American Apparel is scrambling to find new financing as it faces a severe cash crunch and a looming April 30 deadline that could cut off its ability to borrow from banks and cover daily operating costs, which could potentially trigger a Chapter 11 bankruptcy filing.

This story first appeared in the April 4, 2011 issue of WWD. Subscribe Today.

The company has tapped the Rothschild investment bank to shake the money tree for potential investors, but so far there have been no takers, according to company insiders.

“Without an additional injection of cash, the company is done. Somebody has to write a check,” said Howard Davidowitz, chairman of New York-based Davidowitz & Associates, a retail consulting and investing banking firm. “There is no way the company can continue in its present state.”

Dov Charney, chairman and chief executive officer of American Apparel, insisted the company will not file for bankruptcy. “In my opinion, there’s no chance of that. That’s not an option we are going to explore,” he told WWD. “We have a variety of options. We could do a private placement of stock. Or we could use the resources we have. We do $10 million a week in sales.”

However, the company’s financial picture is bleak. Last week, it reported a net loss for 2010 of $86.3 million and an EBITDA loss of $7.4 million. As of Feb. 28, it had just $5.3 million in cash and $1.9 million of availability for additional borrowings on a Bank of America credit agreement and $1.2 million on a Bank of Montreal credit agreement. The company owed $58.2 million on the Bank of America facility and $4 million on the Bank of Montreal facility. Additionally, as of Dec. 31, American Apparel owed $81.2 million to Lion Capital, the London-based private equity firm that rescued the company from its last financial precipice, in 2009.

The company has repeatedly warned in its filings with the Securities and Exchange Commission that it may not be able to continue as a “going concern,” due to its financial circumstances. Charney has spun those warnings as boilerplate language meant to protect investors— but they have also triggered a serious potential covenant breach with lenders.

Both Bank of America and Bank of Montreal require the company to furnish audited financial statements that do not contain a “going concern” qualification by April 30. Unless American Apparel can win waivers for this covenant, its loans will go into default, preventing the company from making any additional borrowings, and the entire debts become immediately due.

In addition, defaulting on the Bank of America credit agreement would trigger a default on the Lion Capital loan.

“It’s a pretty meaningful date,” said Lyndon Lea, a founding partner at Lion Capital, of the potential April 30 covenant breach.

Lea and Neil Richardson, also of Lion Capital, both resigned from the American Apparel board last week, which some observers saw as an indicator that the investment firm is losing faith in Charney. However, Lea countered the move was taken to prevent a conflict of interest for the equity firm.
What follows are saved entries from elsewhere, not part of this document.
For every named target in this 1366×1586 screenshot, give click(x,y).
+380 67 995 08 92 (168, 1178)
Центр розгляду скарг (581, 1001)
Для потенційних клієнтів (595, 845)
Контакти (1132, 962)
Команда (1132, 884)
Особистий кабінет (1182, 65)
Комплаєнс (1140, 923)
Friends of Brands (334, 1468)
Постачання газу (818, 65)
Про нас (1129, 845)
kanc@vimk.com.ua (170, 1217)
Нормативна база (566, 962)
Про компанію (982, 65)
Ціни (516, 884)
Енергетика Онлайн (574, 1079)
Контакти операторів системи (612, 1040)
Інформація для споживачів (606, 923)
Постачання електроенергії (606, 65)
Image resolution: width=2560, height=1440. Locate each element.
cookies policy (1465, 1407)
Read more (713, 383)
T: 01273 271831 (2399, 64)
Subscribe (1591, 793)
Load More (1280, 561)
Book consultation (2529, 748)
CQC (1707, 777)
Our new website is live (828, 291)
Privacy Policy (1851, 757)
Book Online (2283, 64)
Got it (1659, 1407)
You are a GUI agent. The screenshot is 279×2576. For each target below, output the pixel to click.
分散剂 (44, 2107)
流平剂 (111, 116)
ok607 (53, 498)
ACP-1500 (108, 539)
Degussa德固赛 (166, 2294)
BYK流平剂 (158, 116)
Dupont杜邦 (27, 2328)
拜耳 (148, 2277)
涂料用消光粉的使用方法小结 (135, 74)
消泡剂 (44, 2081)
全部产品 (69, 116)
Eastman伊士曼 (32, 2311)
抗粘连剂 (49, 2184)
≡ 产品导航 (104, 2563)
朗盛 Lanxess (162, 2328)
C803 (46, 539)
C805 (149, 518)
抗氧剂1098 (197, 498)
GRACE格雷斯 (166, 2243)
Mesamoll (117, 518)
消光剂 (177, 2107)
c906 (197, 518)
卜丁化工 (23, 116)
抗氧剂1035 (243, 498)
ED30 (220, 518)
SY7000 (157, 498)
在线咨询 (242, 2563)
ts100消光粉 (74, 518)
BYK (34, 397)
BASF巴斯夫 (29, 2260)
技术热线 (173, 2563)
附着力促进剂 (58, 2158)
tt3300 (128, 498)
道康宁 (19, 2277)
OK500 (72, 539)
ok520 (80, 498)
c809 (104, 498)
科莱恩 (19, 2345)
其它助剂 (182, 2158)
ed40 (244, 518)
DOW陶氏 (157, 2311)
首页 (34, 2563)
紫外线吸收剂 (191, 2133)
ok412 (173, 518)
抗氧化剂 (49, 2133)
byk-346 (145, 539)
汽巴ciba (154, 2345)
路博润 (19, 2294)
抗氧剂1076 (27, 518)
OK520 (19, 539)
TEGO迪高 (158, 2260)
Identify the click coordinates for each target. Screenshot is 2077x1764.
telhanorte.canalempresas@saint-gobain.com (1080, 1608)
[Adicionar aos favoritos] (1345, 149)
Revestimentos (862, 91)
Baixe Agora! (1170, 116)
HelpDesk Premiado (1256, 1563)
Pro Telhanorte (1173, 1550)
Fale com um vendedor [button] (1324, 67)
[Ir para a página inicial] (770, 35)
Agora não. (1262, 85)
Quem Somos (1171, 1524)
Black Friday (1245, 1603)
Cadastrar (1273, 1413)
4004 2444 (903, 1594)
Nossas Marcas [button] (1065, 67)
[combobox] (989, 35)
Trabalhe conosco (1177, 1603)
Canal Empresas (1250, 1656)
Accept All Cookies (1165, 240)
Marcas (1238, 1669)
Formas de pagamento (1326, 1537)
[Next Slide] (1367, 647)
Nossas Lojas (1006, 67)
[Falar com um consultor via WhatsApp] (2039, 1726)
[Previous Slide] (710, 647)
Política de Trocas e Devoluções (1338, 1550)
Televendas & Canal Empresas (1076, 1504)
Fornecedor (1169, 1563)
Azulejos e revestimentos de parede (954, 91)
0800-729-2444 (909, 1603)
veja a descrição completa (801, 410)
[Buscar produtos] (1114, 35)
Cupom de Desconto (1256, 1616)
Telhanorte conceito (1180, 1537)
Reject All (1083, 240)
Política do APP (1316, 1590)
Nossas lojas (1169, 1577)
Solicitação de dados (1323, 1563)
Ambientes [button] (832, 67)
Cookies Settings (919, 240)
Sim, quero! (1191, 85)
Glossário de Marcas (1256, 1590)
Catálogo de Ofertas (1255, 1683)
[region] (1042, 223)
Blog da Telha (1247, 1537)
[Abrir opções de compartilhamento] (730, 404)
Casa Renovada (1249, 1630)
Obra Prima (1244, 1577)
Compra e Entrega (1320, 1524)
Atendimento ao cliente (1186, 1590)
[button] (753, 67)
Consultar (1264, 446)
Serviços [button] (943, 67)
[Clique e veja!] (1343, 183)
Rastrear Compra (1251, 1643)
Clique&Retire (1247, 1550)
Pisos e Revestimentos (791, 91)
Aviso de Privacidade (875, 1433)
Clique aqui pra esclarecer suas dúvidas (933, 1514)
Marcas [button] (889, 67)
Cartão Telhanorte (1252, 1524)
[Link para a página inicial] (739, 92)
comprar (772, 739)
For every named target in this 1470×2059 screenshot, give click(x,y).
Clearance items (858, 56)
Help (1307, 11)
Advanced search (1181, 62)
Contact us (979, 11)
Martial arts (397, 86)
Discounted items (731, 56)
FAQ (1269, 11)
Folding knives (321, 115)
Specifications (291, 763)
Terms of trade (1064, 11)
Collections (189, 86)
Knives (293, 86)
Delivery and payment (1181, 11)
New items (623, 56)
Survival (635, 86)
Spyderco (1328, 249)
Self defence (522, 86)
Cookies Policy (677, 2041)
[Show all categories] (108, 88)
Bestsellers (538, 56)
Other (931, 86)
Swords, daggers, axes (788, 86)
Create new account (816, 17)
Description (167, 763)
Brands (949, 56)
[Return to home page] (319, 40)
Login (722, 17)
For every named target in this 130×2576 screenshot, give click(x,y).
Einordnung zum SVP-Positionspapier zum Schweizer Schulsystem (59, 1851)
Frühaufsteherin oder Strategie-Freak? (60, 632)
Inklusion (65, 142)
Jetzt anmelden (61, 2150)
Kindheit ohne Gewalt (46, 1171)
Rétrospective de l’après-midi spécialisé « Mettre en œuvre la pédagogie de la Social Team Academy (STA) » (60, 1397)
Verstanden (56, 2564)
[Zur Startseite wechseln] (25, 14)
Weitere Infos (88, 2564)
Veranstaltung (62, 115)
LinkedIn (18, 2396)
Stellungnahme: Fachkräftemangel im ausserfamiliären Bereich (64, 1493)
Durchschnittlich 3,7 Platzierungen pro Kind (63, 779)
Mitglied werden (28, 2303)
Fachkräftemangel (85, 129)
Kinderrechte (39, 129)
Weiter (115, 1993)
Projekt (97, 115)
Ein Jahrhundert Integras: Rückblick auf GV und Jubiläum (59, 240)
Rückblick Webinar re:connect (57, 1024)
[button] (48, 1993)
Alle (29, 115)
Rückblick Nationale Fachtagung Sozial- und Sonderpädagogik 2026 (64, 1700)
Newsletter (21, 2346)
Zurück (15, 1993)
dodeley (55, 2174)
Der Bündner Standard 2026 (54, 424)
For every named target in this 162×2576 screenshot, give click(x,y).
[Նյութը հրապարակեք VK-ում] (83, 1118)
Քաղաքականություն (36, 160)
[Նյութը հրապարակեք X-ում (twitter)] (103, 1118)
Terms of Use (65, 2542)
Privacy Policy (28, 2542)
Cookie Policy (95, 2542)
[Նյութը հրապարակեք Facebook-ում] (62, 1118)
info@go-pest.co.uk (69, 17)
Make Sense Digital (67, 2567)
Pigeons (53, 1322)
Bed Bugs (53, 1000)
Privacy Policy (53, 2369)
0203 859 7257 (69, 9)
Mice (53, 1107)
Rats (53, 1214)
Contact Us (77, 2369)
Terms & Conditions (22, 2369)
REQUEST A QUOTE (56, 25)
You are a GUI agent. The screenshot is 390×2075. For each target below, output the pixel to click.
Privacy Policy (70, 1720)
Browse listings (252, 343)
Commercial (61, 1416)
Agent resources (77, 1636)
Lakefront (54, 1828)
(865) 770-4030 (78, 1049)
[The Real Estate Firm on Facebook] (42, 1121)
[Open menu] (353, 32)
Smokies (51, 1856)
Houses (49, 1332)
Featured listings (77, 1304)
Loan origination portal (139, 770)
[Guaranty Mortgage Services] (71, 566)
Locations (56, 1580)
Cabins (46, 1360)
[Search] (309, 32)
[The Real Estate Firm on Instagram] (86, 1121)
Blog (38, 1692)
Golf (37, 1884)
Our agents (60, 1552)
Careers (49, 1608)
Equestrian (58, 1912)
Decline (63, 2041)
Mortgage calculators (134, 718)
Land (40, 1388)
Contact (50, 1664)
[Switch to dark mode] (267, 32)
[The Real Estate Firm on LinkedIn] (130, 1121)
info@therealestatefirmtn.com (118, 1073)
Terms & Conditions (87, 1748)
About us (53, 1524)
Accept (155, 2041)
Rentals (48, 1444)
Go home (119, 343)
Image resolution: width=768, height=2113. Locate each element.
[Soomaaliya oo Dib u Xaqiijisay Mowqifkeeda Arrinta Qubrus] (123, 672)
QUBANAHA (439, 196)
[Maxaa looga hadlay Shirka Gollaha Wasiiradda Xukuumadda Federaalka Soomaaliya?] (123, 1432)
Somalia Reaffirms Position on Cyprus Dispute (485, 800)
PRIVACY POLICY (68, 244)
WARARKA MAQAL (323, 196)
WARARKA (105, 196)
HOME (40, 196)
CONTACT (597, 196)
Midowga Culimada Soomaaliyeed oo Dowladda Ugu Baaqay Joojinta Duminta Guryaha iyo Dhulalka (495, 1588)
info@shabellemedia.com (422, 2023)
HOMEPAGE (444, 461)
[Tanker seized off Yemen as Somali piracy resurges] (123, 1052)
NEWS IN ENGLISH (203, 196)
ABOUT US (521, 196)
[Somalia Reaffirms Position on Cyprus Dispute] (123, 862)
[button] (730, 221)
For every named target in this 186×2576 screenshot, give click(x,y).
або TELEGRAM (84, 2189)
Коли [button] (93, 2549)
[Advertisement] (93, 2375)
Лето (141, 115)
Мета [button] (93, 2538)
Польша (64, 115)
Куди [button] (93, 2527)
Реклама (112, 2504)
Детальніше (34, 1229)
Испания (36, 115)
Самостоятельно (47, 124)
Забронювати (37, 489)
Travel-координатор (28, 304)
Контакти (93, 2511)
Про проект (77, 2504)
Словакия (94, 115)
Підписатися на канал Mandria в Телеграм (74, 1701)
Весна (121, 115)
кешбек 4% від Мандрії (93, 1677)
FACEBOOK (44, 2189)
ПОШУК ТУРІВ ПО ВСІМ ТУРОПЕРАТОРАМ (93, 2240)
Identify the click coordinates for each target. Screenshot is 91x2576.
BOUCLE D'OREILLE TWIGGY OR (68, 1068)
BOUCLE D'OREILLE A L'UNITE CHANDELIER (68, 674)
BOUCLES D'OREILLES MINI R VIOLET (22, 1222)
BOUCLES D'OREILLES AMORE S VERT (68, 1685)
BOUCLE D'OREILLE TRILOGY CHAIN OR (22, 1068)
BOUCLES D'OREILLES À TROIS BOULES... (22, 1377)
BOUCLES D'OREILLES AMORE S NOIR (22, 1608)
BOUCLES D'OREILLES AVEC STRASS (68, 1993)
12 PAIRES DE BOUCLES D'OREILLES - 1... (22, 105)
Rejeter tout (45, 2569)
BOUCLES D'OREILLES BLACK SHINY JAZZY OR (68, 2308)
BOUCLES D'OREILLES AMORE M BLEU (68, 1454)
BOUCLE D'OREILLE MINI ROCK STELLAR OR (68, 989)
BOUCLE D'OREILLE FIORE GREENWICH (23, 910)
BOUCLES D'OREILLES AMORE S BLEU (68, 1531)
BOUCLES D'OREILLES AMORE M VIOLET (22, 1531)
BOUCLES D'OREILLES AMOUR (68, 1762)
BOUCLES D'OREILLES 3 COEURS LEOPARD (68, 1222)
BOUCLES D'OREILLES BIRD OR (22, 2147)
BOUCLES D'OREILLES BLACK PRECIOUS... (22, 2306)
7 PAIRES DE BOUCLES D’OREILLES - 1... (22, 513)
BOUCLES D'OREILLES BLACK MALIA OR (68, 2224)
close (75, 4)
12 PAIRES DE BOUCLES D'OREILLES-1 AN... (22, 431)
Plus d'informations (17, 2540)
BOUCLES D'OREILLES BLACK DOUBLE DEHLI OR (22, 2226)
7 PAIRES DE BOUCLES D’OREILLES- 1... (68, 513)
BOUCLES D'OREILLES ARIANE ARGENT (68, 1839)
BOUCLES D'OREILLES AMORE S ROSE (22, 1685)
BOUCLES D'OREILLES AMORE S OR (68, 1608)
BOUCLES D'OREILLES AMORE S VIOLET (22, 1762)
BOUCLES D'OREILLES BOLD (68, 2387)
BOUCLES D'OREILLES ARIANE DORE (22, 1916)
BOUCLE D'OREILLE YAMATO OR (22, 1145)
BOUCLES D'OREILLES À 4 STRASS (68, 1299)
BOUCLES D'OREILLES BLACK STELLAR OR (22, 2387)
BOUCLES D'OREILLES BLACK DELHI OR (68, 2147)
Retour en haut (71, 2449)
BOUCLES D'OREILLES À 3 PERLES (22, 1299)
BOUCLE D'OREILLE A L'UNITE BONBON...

“As board members, we were responsible for a lot of different interests in terms of shareholders and creditors and stakeholders. Now that we have been talking about raising new forms of liquidity, and we’d have to have a clear point of view on whose interest we were looking out for, that made it more difficult. Something that was good for American Apparel might be bad for Lion Capital,” explained Lea.

Asked why the two joined the board in the first place, Lea responded: “That’s a damn good question. But hindsight is 20/20. We didn’t think there would be these liquidity issues when we first made the investment and the company was doing $80 million in EBITDA.”

Lion Capital may provide additional financing to American Apparel itself, with Lea saying he was “favorably inclined” to doing so but that no final decisions had been made. Lion Capital is exploring various loan and investment options, he added, noting that an additional cash infusion into American Apparel was probably necessary “within weeks.”

Asked his views on a possible American Apparel bankruptcy filing, Lea said he wasn’t concerned for Lion Capital’s funds. “If they do file, I feel okay. I believe the brand has a lot of value, and it’s more than what they owe me,” he noted.

Davidowitz pointed out that any new investors could wrest majority ownership of American Apparel from Charney, who currently holds 62.7 percent of the shares in the company, not inclusive of warrants held by Lion Capital, convertible to 16.8 million shares. “I don’t see how there is any way for him to retain a majority stake in the company. Any major equity investor will want a controlling stake,” said Davidowitz.